Steven Tanksley and the Tomato Code – The Pioneer of DNA Markers

In the late 1980s, while most plant breeders were still relying on their eyes and field notes to select for traits, one geneticist in upstate New York was using enzymes and gel electrophoresis to peer inside the tomato genome.

Steven D. Tanksley, a professor at Cornell University, believed that plant breeding was ripe for a scientific leap. Instead of waiting for plants to grow, flower, and fruit—only then learning which ones carried the desired traits—why not read their DNA directly?

Steven D. Tanksley © KRWG

In 1988–89, Tanksley and his team developed the first comprehensive DNA marker map of the tomato genome. They used restriction enzymes to cut DNA into fragments and identified patterns that were inherited along with traits like fruit size, shape, and disease resistance. This was a radical departure: breeding could now be linked to the molecular level.

It was the birth of marker-assisted selection (MAS)—a method that would go on to revolutionise how crops are bred, from tomatoes to wheat.

 

Tanksley’s most enduring legacy wasn’t just in tomatoes. His research laid the groundwork for the PCR-based marker systems that soon followed, making MAS faster, cheaper, and scalable. These markers allowed breeders around the world to screen thousands of seedlings for traits like disease resistance, drought tolerance, or flavour—without waiting for the plant to mature.

“Tanksley showed us that the invisible could be actionable,” said one breeder. “He gave us a molecular handle on traits that had eluded us for decades.”
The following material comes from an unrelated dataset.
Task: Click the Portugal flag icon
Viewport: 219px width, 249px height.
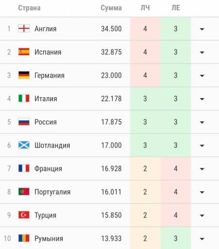Action: (24, 192)
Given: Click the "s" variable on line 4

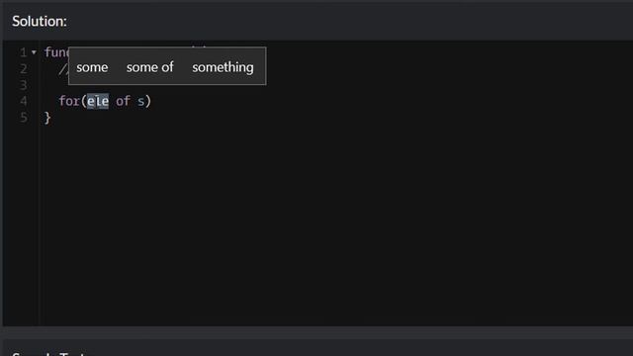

Monsanto’s patents on GM seeds created commercial barriers, pushing other companies to develop alternative, non-GMO methods of improving efficiency in breeding. Today, MAS is central to non-GMO breeding programmes at crop research centres, commercial plant breeders and national crop breeding around the world.

 

 

At Rijk Zwaan, the world leading glass house vegetable breeder, MAS is now foundational. As Jack de Wit puts it:

“Marker analysis is the bread and butter of our breeding process.”

Rijk Zwaan analyses over 100 million marker data points per year, using only a fraction of them for full gene sequencing. This approach allows them to breed glasshouse vegetable varieties tailored to national tastes and supermarket standards—including over 500 different varieties of lettuce.

And to think it started with a tomato.